What is the Bing Image Search API?

Bing Image Search API lets your users find images on the world-wide-web. If you're looking to build an experience similar to bing.com/images, this is the API to use.

Get started

To get started using the API, pick the subscription you want from Bing API Pricing. After getting your subscription key, you're all set to make your first call.

You can easily call the API by sending a native HTTP GET request or by using the Image Search SDK. For examples to help you get up and running quickly for either option, see Quickstarts.

Features

Bing provides the following Image APIs:

Note

Use Visual Search API to get insights about an image.
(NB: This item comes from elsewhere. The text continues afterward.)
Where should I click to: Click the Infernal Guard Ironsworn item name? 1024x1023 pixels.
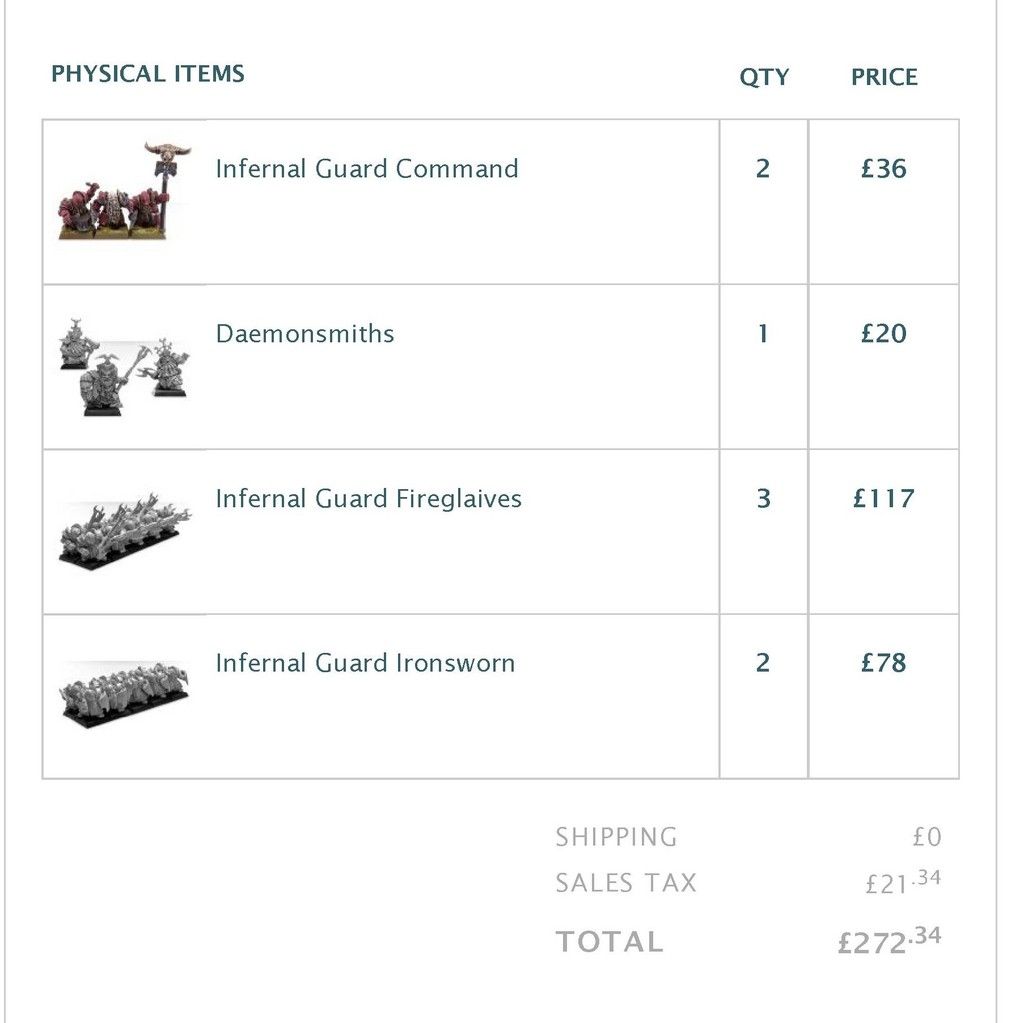coord(365,663)
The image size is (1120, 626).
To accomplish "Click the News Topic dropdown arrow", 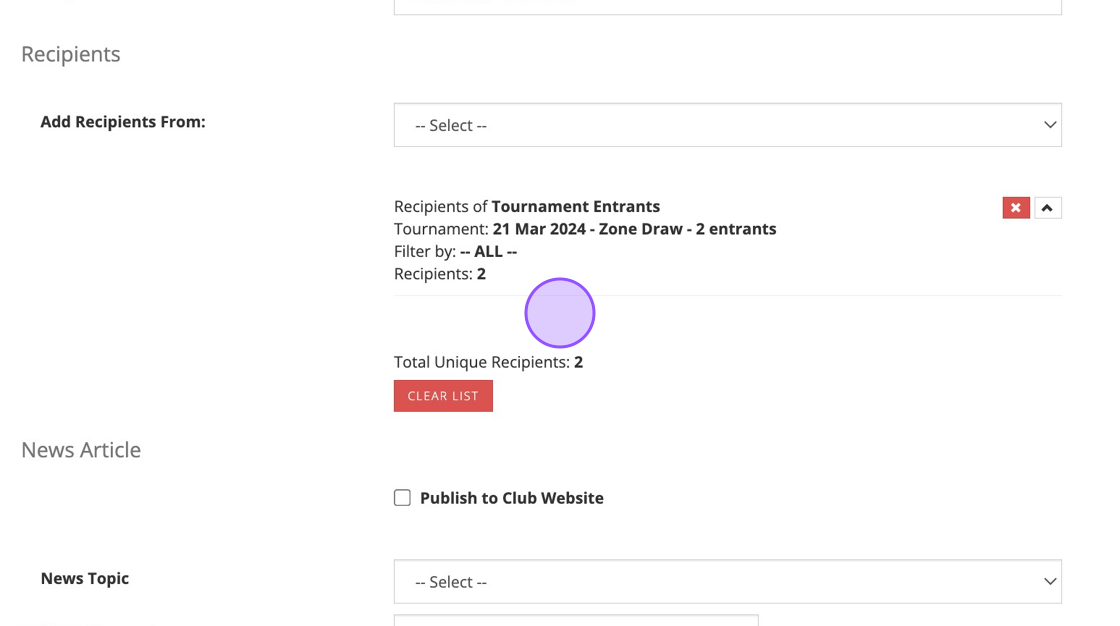I will click(1049, 582).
By default, Image Search API returns images that the user requested. But if you want to have some control over what Bing returns, see the following search features:

Feature Description
Filter the images that bing returns Filter images by when Bing discovered them, by image type such as animated GIFs, by their license type, and more.
Pivot user search queries Get search strings that pivot on the user's search string.
Expand user search queries Get search strings that expand on the user's search string.
Page results Page through multiple pages of image results.
Resize and crop thumbnails Resize or crop thumbnail images in the response to fit your experience.

Bing also provides API metrics, which you can use to inform your strategic decisions. Quickly retrieve statistics such as your top queries, call volume, market distribution, response code summary, and many more. For details, see Bing Web Statistics.

Search or search-like experience

Bing Image Search API may only be used as a result of a direct user query or search, or as a result of an action within an app or experience that logically can be interpreted as a user’s search request. For illustration purposes, the following are some examples of acceptable search or search-like experiences.

  • User enters a query directly into a search box in an app.
  • User selects specific text or image and requests “more information” or “additional information”.
  • User asks a search bot about a particular topic.
  • User dwells on a particular object or entity in a visual search type scenario.

If you are not sure if your experience can be considered a search-like experience, check with Microsoft.